Action item | Write the data out again, word for word.
(Data under study)
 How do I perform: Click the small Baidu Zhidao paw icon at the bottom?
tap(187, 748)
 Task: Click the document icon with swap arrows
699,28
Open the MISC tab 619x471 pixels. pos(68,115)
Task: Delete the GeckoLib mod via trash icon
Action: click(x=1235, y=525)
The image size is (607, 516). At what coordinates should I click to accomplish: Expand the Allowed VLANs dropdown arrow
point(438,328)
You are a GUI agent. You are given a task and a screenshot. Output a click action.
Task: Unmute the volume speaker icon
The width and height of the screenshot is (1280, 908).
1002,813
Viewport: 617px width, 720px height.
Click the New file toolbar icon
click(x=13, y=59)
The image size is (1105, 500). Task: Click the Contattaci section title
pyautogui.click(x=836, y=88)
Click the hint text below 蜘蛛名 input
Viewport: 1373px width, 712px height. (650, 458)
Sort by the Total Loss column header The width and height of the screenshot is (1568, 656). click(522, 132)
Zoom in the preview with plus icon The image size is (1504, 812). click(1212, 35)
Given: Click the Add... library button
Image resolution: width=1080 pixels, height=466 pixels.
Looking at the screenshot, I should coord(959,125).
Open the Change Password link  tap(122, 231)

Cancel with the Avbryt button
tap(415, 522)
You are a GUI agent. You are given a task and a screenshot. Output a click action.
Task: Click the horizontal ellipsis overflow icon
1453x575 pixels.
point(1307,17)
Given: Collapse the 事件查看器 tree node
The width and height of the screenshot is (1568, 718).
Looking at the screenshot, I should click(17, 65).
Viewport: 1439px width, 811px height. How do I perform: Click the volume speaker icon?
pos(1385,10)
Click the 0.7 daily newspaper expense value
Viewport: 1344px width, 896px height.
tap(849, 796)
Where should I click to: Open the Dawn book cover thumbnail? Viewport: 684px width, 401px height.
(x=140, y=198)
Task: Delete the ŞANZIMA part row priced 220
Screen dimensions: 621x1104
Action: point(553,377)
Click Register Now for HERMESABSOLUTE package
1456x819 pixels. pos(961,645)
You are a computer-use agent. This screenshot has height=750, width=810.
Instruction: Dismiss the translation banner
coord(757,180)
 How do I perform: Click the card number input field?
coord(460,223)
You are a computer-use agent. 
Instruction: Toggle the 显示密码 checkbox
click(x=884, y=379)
(End Data under study)
Output |
 How do I perform: Click the small Baidu Zhidao paw icon at the bottom?
tap(187, 748)
 Task: Click the document icon with swap arrows
699,28
Open the MISC tab 619x471 pixels. pos(68,115)
Task: Delete the GeckoLib mod via trash icon
Action: click(x=1235, y=525)
The image size is (607, 516). At what coordinates should I click to accomplish: Expand the Allowed VLANs dropdown arrow
point(438,328)
You are a GUI agent. You are given a task and a screenshot. Output a click action.
Task: Unmute the volume speaker icon
The width and height of the screenshot is (1280, 908).
1002,813
Viewport: 617px width, 720px height.
Click the New file toolbar icon
click(x=13, y=59)
The image size is (1105, 500). Task: Click the Contattaci section title
pyautogui.click(x=836, y=88)
Click the hint text below 蜘蛛名 input
Viewport: 1373px width, 712px height. (650, 458)
Sort by the Total Loss column header The width and height of the screenshot is (1568, 656). click(522, 132)
Zoom in the preview with plus icon The image size is (1504, 812). click(1212, 35)
Given: Click the Add... library button
Image resolution: width=1080 pixels, height=466 pixels.
Looking at the screenshot, I should coord(959,125).
Open the Change Password link  tap(122, 231)

Cancel with the Avbryt button
tap(415, 522)
You are a GUI agent. You are given a task and a screenshot. Output a click action.
Task: Click the horizontal ellipsis overflow icon
1453x575 pixels.
point(1307,17)
Given: Collapse the 事件查看器 tree node
The width and height of the screenshot is (1568, 718).
Looking at the screenshot, I should click(17, 65).
Viewport: 1439px width, 811px height. How do I perform: Click the volume speaker icon?
pos(1385,10)
Click the 0.7 daily newspaper expense value
Viewport: 1344px width, 896px height.
tap(849, 796)
Where should I click to: Open the Dawn book cover thumbnail? Viewport: 684px width, 401px height.
(x=140, y=198)
Task: Delete the ŞANZIMA part row priced 220
Screen dimensions: 621x1104
Action: point(553,377)
Click Register Now for HERMESABSOLUTE package
1456x819 pixels. pos(961,645)
You are a computer-use agent. This screenshot has height=750, width=810.
Instruction: Dismiss the translation banner
coord(757,180)
 How do I perform: Click the card number input field?
coord(460,223)
You are a computer-use agent. 
Instruction: Toggle the 显示密码 checkbox
click(x=884, y=379)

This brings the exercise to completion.